Ted Sorensen on who might have killed Kennedy

“None of the dozens of conspiracy theories about his assassination provided any solid evidence to change the sad conclusion that we simply do not know …. Some authors have speculated that Kennedy’s assassination was the work of powerful financial, military and intelligence community interests who feared that Kennedy might reverse not only racial discrimination but also anti-Communist belligerence. If history ever proves that horrific thesis correct, and those conspirators hoped by killing Kennedy to block the civil rights and peace movements in this country, one thing is clear — they failed.”

— Former JFK speechwriter Theodore Sorsensen, in the preface to the 2009 edition of his book Kennedy, p. xiii. (see in Google Books).

8 comments

  1. Alan Dale says:

    I’ve learned that a Canadian journalist named Brent Holland is working on a book detailing his experiences conducting a series of one on one interviews with Mr. Sorensen. Worth checking:

    http://www.brenthollandshow.com/

    Everyone would benefit by having their own Ted Sorensen; Thank God President Kennedy had his.

  2. JSA says:

    I have to wonder about Sorensen’s comment, and I did read his last book about Kennedy, which was pretty good overall. I admire his political positions during JFK’s presidency, and think he was a great person to have on the team. That said, after JFK was gone, we went straight from limited withdrawal in Southeast Asia, with plans to wrap up all armed forces commitment by the end of 1965, to full involvement costing many American lives. We did get civil rights legislation passed under LBJ, and I give him credit for marshaling this through, but I think ultimately Kennedy would have been able to do the same, after he was reelected, in 1964. It was building momentum towards passage. Johnson made sure it got finalized. My take on Johnson was that he helped (or engineered) the coup that took the life of JFK, he probably was involved in conspiracies to kill Martin King and RFK (both spoke out against the Vietnam War before they died), and he ushered in an era of Machiavellian cynical power manipulation that we have never as a nation recovered from. So, yes we got civil rights. We got peace in Vietnam only after all other troops on the ground and bombing failed first, and then we got into other wars throughout the rest of the 20th century and up through Bush II’s two terms.
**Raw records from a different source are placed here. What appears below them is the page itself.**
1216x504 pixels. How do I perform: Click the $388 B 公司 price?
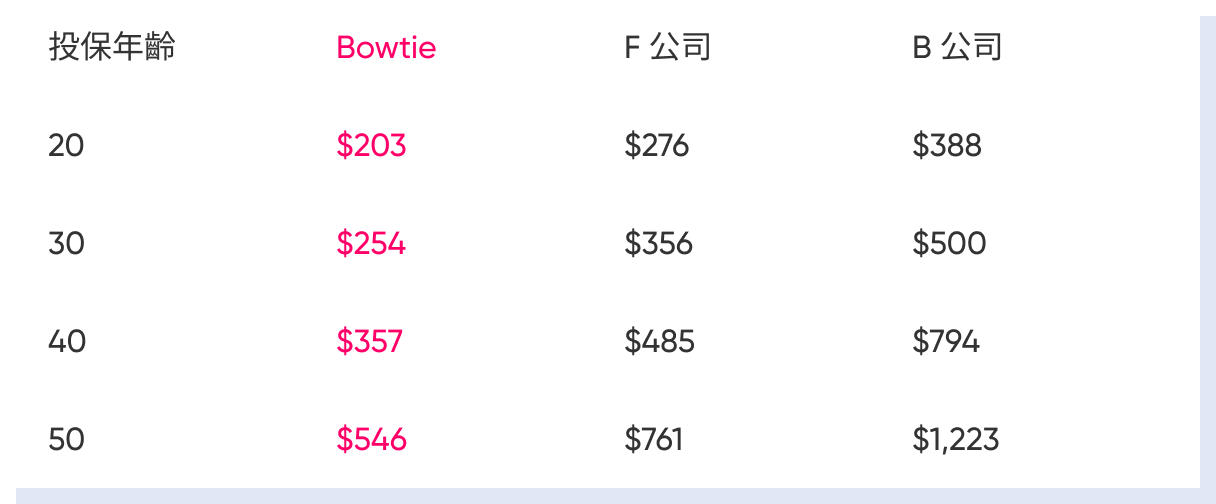[947, 146]
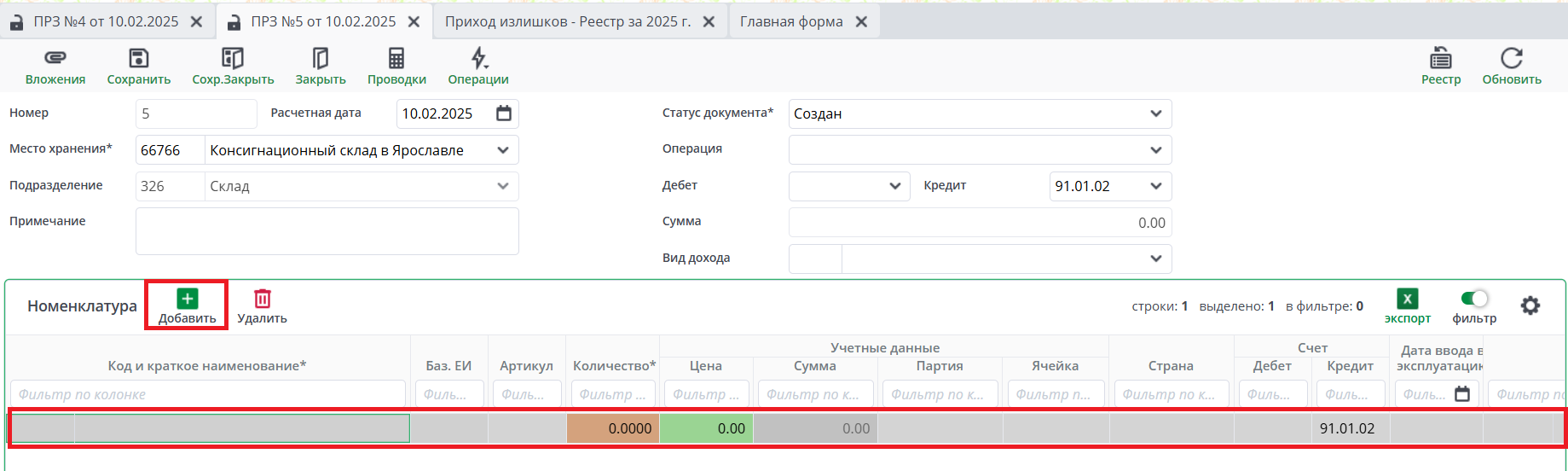Click Добавить to add a nomenclature row
The image size is (1568, 471).
(187, 305)
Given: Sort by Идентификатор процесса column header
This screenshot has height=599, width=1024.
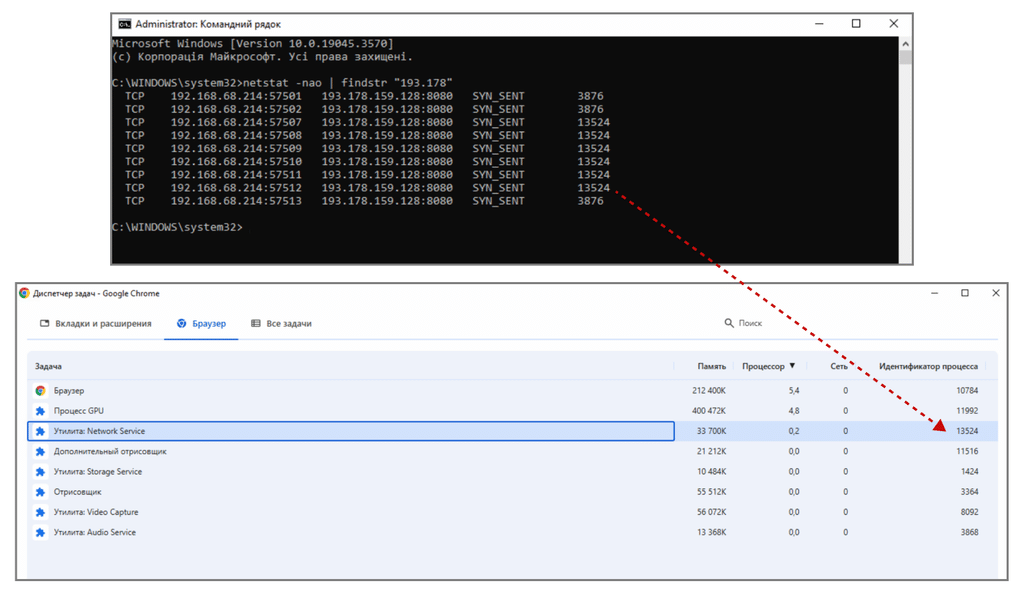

    I wouldn’t say that the planners failed (if indeed JFK was killed by these right wing elements in a coup). I would say they achieved some of their objectives, which were to get rid of a peace-searching president who wanted to check the power of the military industrial complex. They also ushered in an era of cynicism and voter apathy, distrust of government vacuum which the pro-business, anti-government libertarians have filled in. We haven’t been able to get a New Deal or a New Frontier, activist, strong Keynesian government with the support of most Americans since November 22, 1963.

  3. Nathaniel Heidenheimer says:

    This on the 50th anniversary of the Magnolia Oil Party, perhaps the most oxymoronic gathering in history if we are to believe the WC that Oswald was a “leftist”?

    Big boat to miss.

  4. “If history ever proves that horrific thesis correct, and those conspirators hoped by killing Kennedy to block the civil rights and peace movements in this country, one thing is clear — they failed.”

    That is a pitiful effort by Sorensen (CFR). The Kennedys’ efforts to destroy Lyndon Johnson was a huge factor in the JFK assassination. LBJ did not go to jail. Hoover was not fired. CIA/military rage over Cuba policy was yet another key factor in the JFK assassination. LBJ gave them Vietnam instead, so the war hawks were taken care of as were the Texas oil executives and their massive oil depreciation allowances.

    “Civil rights” became LBJ’s ticket out of the JFK assassination. He had to give the liberals, blacks, Northerners, Kennedy folks a big sop to innoculate himself and the JFK assassination itself from closer scrutiny. Something to shut up the NYT and the Washington Post who would not want to disrupt a civil rights crusade – not wanting to check if the new bandleader of it was a murderer himself.

    Murder JFK – give the liberals a “civil rights” sop; then take care of war hawks and oil men, military contractors – all his biggest supporters.

    Only the anti-Castro Cuban CIA operatives were left holding the bag.

  5. One more thing re: Sorensen. After JFK’s murder we got a peace movement all right… and a HUGE freaking war all over Asia – 58,000 Americans dead, over 1 million Vietamese dead plus scores more wounded. And some very wealthy military contractors.

  6. Anon, anon, Sir! says:

    This is an interesting quote. I have come to believe that the assassination was either part of or a catalyst for an attempted policy coup that got nipped in the bud, most notably by immediately suppressing any evidence that Oswald was affiliated with anyone. I agree with Sorenson’s choice of possible culprits, although I don’t think any were in the government at the time of the assassination.